[EXCERPT TO READ]
- - - - - - -

I talked to my mentor and he was willing to get a demo on the Pendulum-v0 environment delivered from my side. To bring the work status at that time into perspective, this was what the model trained performed like.

pendulum-before

Clearly the output is not very stable and definitely underestimates the power of an algorithm like Proximal Policy Optimization.

Having completed the code, I spent quite a bit of time tuning the hyper-parameters. And that did take some time! But eventually things fell into place and I am happy that the efforts finally did pay off somewhow. It was a great learning experience with a first-experience of writing code from scratch and training a reinforcement learning model.Here is a glimpse of what the final output looks like.

pendulum-stable

It is fun to see that the learned policy swings the pendulum up by first generating momentum with alternate swings and finally puts it in place.

Here is the final trained output on the CartPole-v0 environment.

- - - - - - -

[DATA EXCERPT]
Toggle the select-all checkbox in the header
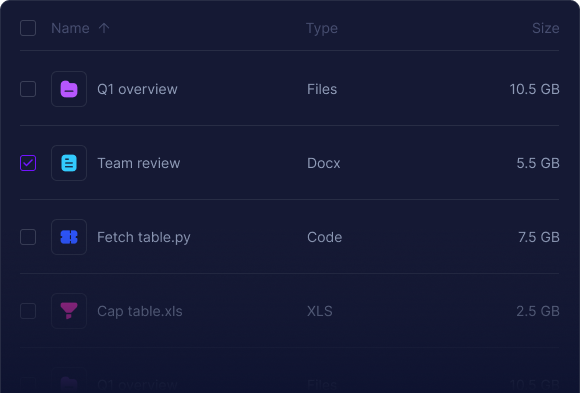click(28, 28)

- - - - - - -

[SET TASK 1]
Answer these from the reinforcement learning post:
(a) On which environment did the mentor agree to a demo?
(b) Which algorithm's power does the early, unstable output underestimate?
(c) How does the learned policy get the pendulum upright?
[SET TASK 2]
In the reinforcement learning post, rewrite the paragraph beginning "Having completed the code" as a short list that keeps its main facts.
[SET TASK 3]
Carry on the reinforcement learning post from its last sentence.
The material has nothing to do with the reinforcement learning post.

[RESPONSE 1]
(a) Pendulum-v0.
(b) Proximal Policy Optimization.
(c) It first builds momentum with alternate swings and then puts the pendulum in place.

[RESPONSE 2]
- After finishing the code, the writer spent a long time tuning the hyper-parameters.
- The effort eventually paid off.
- It was the writer's first time writing code from scratch and training a reinforcement learning model, and it was a great learning experience.
- A look at the final output follows.

[RESPONSE 3]
cartpole-stable

Once these were done, I proceeded to read up the paper on Deep Recurrent Q Networks and writing code for that. As of now, the code is completed and training and debugging of the model is left. The code has been updated in the drqn branch of the RL-baselines.jl repository.

Coming to the status of pix2pix.jl, the problem of long training time was circumvented by reducing the model size. I began training that on different dataset sizes but it turned out that the model was always overfitting. I added some jittering as described by the paper authors but it turns out that all the learning the model does is solely due to the L1 loss term. Currently I am trying to overfit the model using only the adversarial loss which is currently not working well and it is what I am investigating.